All of these hominin groups are humans, but to avoid saying 'Neanderthal humans,' 'Denisovan humans,' and 'ancient-versions-of-our-own-kind-of-humans,' most archaeologists and anthropologists use the shorthand Neanderthals, Denisovans, and modern humans.

Using genomes from 2,000 living humans as well as three Neanderthals and one Denisovan, Akey and his team mapped the gene flow between the hominin groups over the past quarter-million years.

The researchers used a genetic tool they designed a few years ago called IBDmix, which uses machine learning techniques to decode the genome. Previous researchers depended on comparing human genomes against a 'reference population' of modern humans believed to have little or no Neanderthal or Denisovan DNA.

Akey's team has established that even those referenced groups, who live thousands of miles south of the Neanderthal caves, have trace amounts of Neanderthal DNA, probably carried south by voyagers (or their descendants).

With IBDmix, Akey's team identified a first wave of contact about 200-250,000 years ago, another wave 100-120,000 years ago, and the largest one about 50-60,000 years ago.

That contrasts sharply with previous genetic data. 'To date, most genetic data suggests that modern humans evolved in Africa 250,000 years ago, stayed put for the next 200,000 years, and then decided to disperse out of Africa 50,000 years ago and go on to people the rest of the world,' said Akey.
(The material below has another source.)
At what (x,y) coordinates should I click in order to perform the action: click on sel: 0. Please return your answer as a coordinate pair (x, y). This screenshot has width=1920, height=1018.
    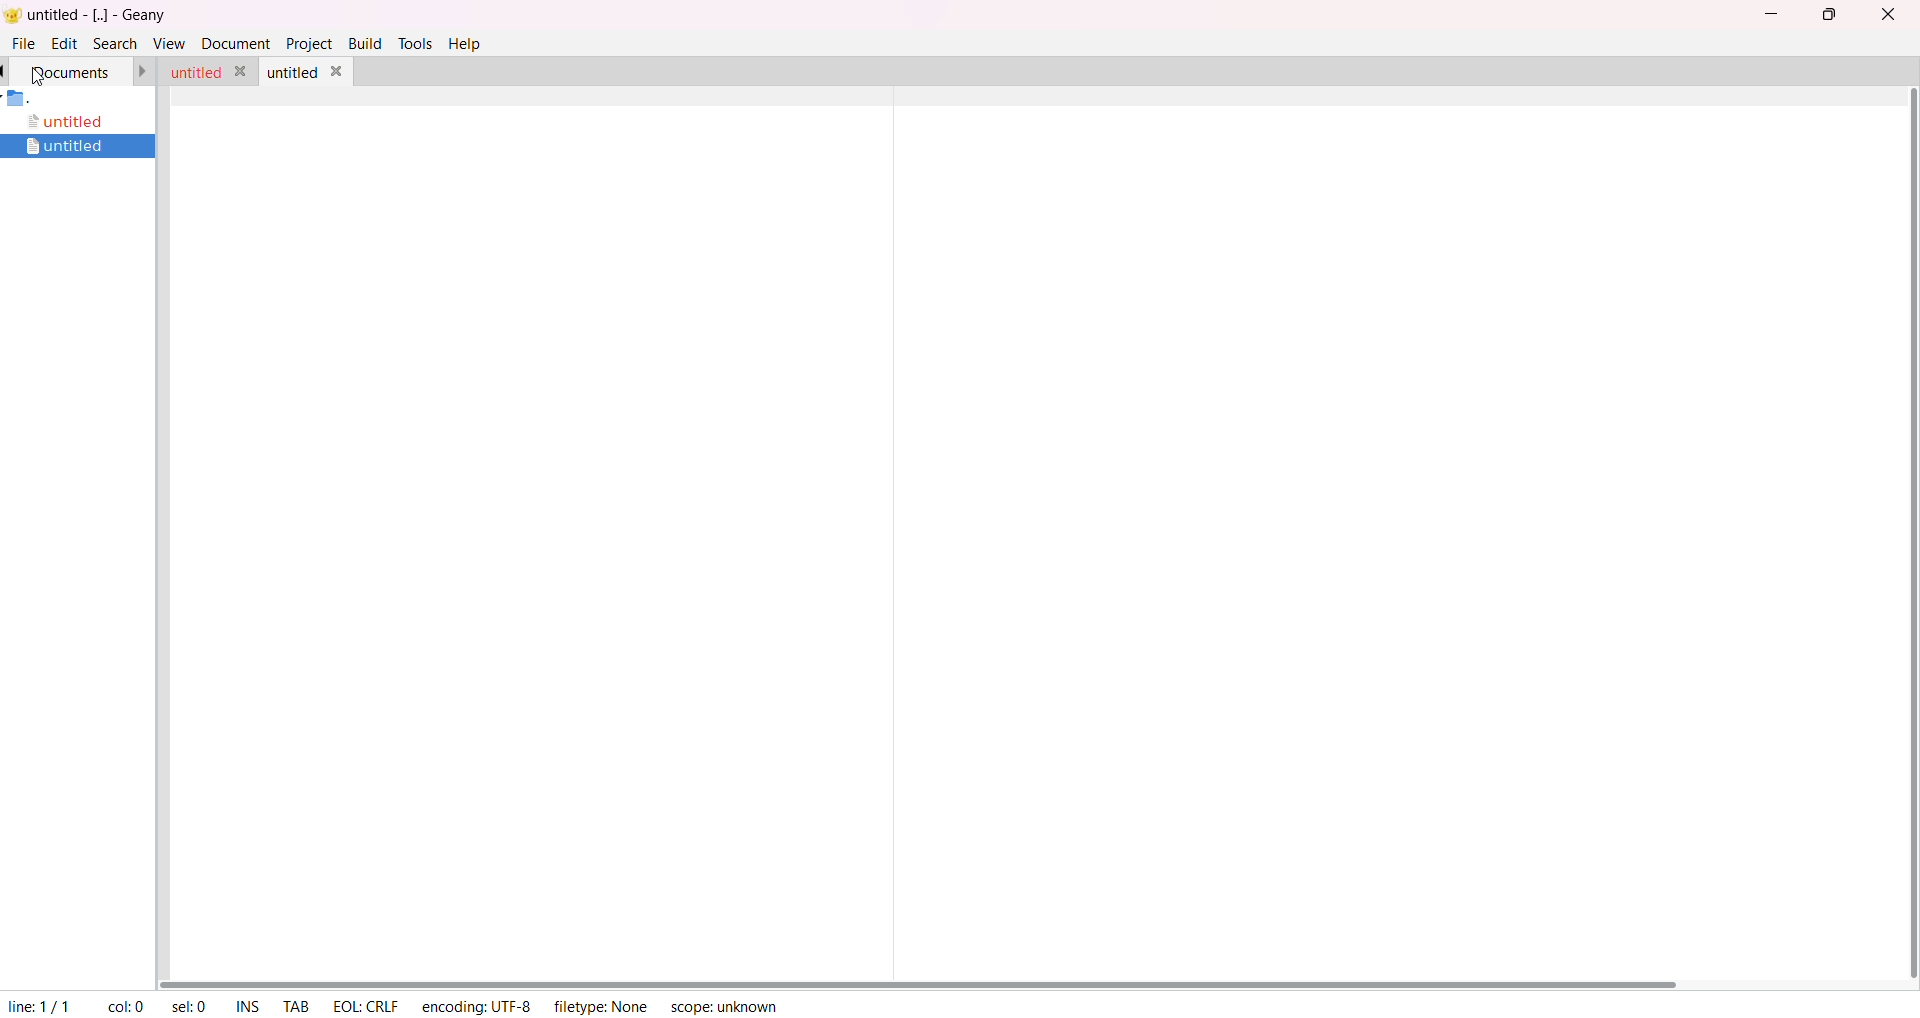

'Our models show that there wasn't a long period of stasis, but that shortly after modern humans arose, we've been migrating out of Africa and coming back to Africa, too,' he said. 'To me, this story is about dispersal, that modern humans have been moving around and encountering Neanderthals and Denisovans much more than we previously recognized.'

That vision of humanity on the move coincides with the archaeological and paleoanthropological research suggesting cultural and tool exchange between the hominin groups.

Li and Akey's key insight was to look for modern-human DNA in the genomes of the Neanderthals, instead of the other way around. 'The vast majority of genetic work over the last decade has really focused on how mating with Neanderthals impacted modern human phenotypes and our evolutionary history—but these questions are relevant and interesting in the reverse case, too,' said Akey.